--- COURT EXERCICE ---
Répondez à ces questions sur l'extrait ci-dessous, en marquant vos réponses (a), (b), (c) :
(a) Quel classement la personne interrogée associe-t-elle au fait de se tourner vers les jeunes ?
(b) Dans quel club a-t-elle terminé dixième en introduisant beaucoup de jeunes ?
(c) Par rapport à qui Siebe est-il plus avancé, pour le moment ?

--- EXTRAIT PRÉSENTÉ ---

—————

Vous avez récemment comparé le bagage offensif du Standard à celui de Genk. Vous avez aussi dit que vous aviez des alternatives mais que vous perdiez en qualité si vous effectuiez des changements. Miser sur les jeunes peut-il coûter des points ?

C’était ma question en début de saison : nous nous tournons vers les jeunes. Ça veut dire qu’on peut terminer huitièmes. Mais non. Ce n’est pas conforme aux ambitions de ce club ni à celles des personnes qui y travaillent. Une fois, en introduisant beaucoup de jeunes à Feyenoord, j’ai terminé dixième. Cela ne me pose pas de problème si le club veut à tout prix aligner des jeunes, à cause de sa santé financière. Mais je suis aussi très ambitieux. Comme le club et l’équipe. Nous ne pouvons pas faire des tests.

Aligner des jeunes est-il une question d’audace ?

J’ai toutes les audaces. Je le répète, je ne prends pas l’âge en considération. J’essaie d’aligner la meilleure équipe. Ces jeunes ont un énorme potentiel. Siebe est plus avancé que Kim Ojo, pour le moment. Moi-même, j’ai effectué mes débuts parce que j’étais plus loin que d’autres.

Comprenez-vous qu’on s’occupe tant des jeunes ?

—————

--- LIGNES FOURNIES ---
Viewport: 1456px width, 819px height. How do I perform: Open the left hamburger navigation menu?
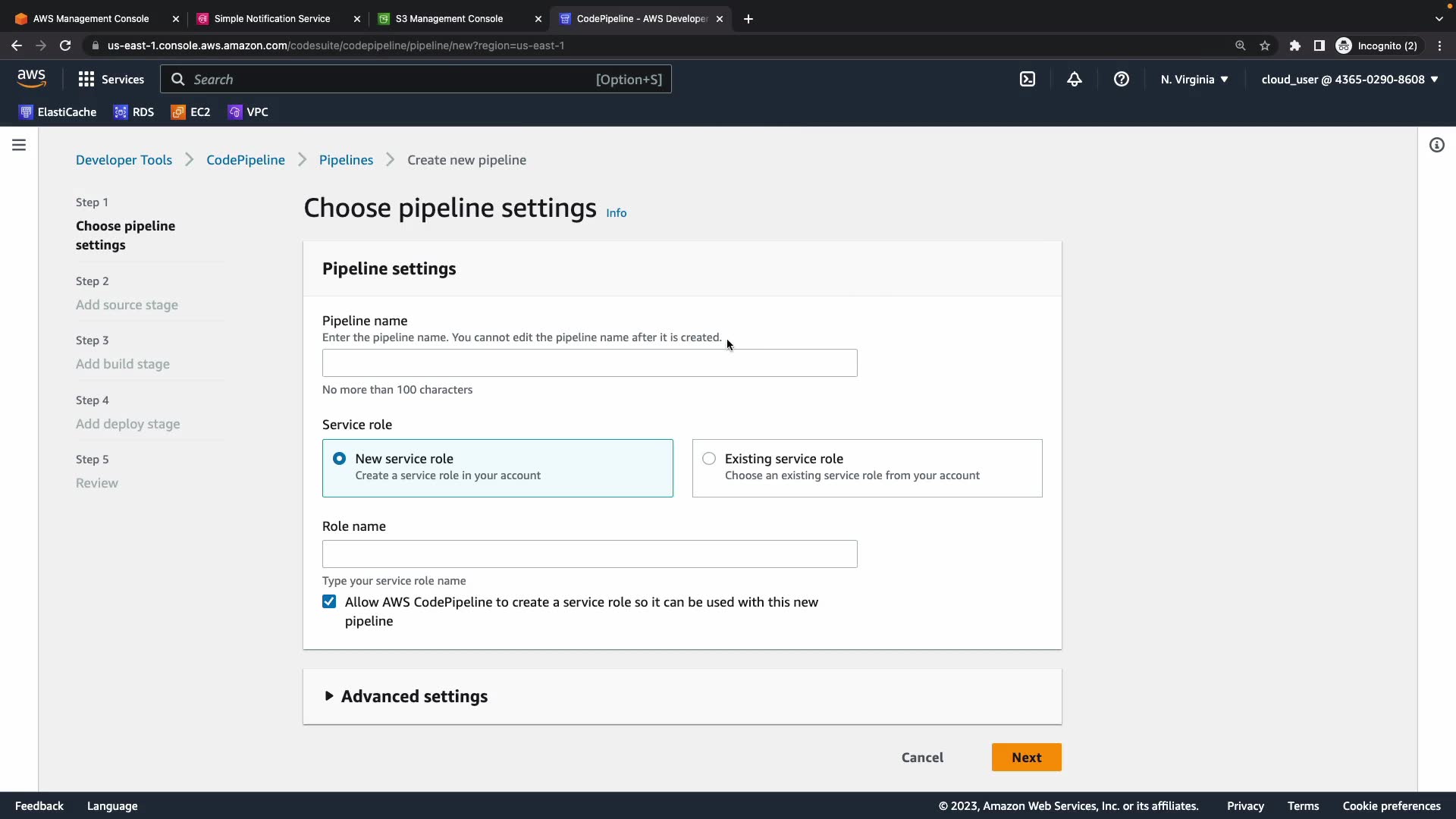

—————

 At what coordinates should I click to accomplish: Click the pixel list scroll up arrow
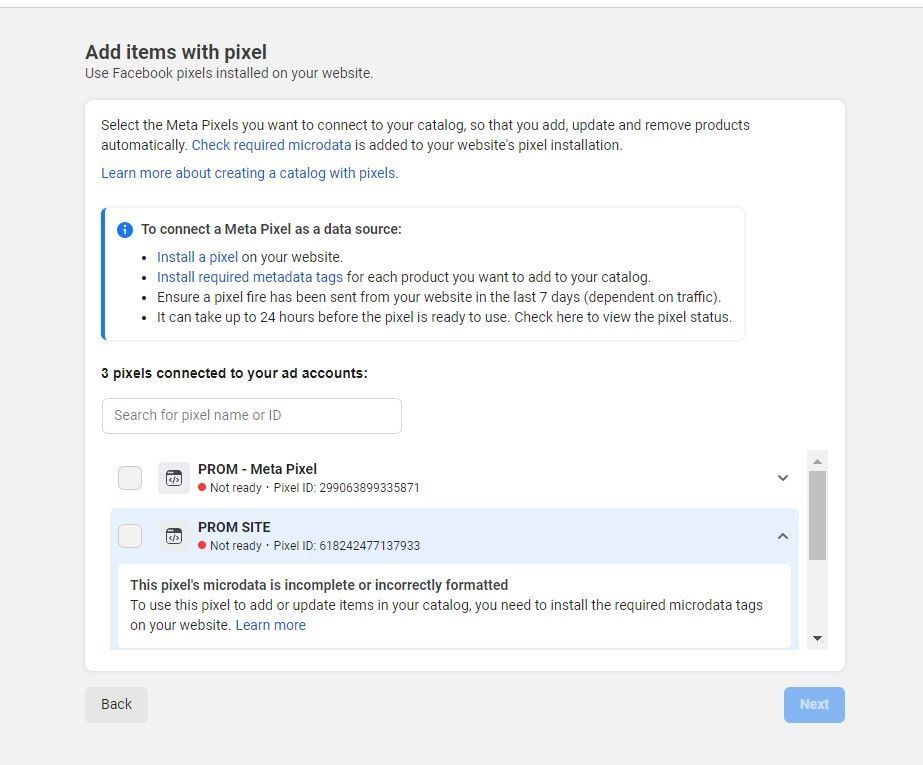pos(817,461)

—————

--- RÉPONSE ATTENDUE ---
(a) Huitième
(b) Feyenoord
(c) Kim Ojo